Fig. 6. A targeted CRISPR screen identifies UBE2N as a regulator of STING degradation.

a Correlation plot of Average log₂ Fold-Change (AVGLFC) for the CRISPR screen in STING-mNG or STING-HA cell lines. Color and size represent Average -log₁₀(p-value) (AVGpVal) for the screen in mNG cells. b log₂ fold-change (FC) enrichment of the indicated proteins in TurboID proteomics described in Fig. 1. c Percentage of STING-mNG positive cells in cells stimulated with 4 µg/ml 2′3′-cGAMP(pS)2 (in medium) for 6 h. One representative plot of n = 3 experiments with n = 2 technical replicates per experiment. d Ratio %STING-mNG positive of each sgRNA over %STING-mNG positive cells of the control non-targeting sgRNA (ntgRNA) in cells stimulated as in c. n = 3 independent experiments with n = 2 technical replicates per experiment.
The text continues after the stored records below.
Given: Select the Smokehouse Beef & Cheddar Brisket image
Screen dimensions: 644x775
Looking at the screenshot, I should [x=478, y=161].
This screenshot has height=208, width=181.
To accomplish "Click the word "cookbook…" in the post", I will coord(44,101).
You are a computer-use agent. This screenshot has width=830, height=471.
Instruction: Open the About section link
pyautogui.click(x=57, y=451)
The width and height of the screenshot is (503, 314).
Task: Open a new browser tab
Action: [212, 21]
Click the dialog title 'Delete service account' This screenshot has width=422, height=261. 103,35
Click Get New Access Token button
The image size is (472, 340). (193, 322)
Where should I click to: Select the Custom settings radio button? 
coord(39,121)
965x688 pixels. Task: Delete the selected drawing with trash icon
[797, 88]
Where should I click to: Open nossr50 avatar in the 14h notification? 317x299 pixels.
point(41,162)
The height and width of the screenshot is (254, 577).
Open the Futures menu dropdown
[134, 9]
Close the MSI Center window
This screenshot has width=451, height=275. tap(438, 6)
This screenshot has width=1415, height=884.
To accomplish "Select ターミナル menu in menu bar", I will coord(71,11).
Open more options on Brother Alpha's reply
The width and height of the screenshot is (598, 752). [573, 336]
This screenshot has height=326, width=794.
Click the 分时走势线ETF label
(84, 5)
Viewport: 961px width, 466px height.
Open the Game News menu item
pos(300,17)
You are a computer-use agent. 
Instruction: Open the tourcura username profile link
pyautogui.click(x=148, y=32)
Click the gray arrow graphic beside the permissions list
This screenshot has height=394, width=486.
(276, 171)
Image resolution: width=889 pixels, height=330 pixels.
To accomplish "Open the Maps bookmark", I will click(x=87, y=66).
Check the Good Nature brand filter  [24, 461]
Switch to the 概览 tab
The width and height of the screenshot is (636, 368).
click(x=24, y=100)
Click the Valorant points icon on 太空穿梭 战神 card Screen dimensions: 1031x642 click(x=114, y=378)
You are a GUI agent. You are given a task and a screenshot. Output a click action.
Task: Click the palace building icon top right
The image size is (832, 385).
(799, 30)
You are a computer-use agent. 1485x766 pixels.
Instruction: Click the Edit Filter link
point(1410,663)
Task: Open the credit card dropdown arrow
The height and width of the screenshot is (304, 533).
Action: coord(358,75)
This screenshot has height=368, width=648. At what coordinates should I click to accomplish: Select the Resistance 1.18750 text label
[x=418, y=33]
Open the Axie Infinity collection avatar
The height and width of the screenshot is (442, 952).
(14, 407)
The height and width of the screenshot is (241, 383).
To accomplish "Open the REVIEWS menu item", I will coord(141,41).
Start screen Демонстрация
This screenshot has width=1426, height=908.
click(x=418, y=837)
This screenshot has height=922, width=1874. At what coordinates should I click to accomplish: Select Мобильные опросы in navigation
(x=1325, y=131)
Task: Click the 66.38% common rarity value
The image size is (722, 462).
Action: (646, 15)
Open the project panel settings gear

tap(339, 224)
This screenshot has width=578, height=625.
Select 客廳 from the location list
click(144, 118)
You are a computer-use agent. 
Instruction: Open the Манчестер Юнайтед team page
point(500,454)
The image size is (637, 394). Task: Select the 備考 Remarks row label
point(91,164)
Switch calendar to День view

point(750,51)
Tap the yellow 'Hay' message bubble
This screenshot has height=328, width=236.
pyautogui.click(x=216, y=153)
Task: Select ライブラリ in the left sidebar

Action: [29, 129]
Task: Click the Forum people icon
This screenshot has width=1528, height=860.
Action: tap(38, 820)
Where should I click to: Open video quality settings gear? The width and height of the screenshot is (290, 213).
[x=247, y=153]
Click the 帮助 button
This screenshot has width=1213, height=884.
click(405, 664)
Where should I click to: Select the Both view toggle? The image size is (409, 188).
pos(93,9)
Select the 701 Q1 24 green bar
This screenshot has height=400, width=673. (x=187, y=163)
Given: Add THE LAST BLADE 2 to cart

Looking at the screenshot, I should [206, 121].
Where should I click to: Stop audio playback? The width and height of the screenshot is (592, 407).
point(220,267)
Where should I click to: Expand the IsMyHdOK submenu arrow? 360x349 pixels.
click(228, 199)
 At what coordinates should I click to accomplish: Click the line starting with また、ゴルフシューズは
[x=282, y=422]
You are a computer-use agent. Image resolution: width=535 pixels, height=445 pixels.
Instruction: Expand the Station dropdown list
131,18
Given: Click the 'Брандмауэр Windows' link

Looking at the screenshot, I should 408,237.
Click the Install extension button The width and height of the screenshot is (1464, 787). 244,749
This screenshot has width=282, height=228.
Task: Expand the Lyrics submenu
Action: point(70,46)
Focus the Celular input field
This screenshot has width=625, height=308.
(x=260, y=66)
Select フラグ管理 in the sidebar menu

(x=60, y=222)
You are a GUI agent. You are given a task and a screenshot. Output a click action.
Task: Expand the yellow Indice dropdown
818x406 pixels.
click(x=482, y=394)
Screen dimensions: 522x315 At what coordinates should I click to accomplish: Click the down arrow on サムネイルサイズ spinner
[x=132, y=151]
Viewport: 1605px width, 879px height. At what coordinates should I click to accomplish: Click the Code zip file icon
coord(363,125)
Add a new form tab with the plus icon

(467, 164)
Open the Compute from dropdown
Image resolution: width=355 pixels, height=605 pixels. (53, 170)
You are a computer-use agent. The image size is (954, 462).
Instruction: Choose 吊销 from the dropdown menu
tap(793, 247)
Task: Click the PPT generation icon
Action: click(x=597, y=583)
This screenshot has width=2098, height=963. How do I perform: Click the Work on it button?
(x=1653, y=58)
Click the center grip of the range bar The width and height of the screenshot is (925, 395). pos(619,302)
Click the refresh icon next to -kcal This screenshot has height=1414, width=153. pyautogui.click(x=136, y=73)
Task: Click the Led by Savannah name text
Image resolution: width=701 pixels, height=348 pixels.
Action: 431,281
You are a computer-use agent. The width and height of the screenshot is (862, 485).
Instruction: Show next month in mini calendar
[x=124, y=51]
Each dot represents an individual replicate. One-way ANOVA with Dunnet multiple comparisons test. e Immunoblot of the indicated proteins in BJ1 stimulated with 0.5 µg/ml cGAMP (in perm buffer) for the indicated times. One representative experiment of n = 3 independent experiments. f qPCR for IFNβ in BJ1 stimulated with 0.5 µg/ml cGAMP (in perm buffer) for 8 h. Shown is 2^−ΔCt fold change (FC) calculated as ratio 2^−ΔCt sgRNA/2^−ΔCt ntgRNA for cells stimulated with cGAMP. n = 3 independent experiments. One-way ANOVA on log-transformed data with Dunnet multiple comparison test. g Same as in f for IL6. h Immunoblot of the indicated proteins in 293 T STING-TurboID stimulated with 2 µg/ml cGAMP (in perm buffer) for 3 h. One representative experiment of n = 3 independent experiments. In all panels, bar plots or lines show mean and error bars standard deviation. Marker unit for Westen blots is KDa. *p < 0.05, **p < 0.01, ***p < 0.001, ****p < 0.0001, ns not significant.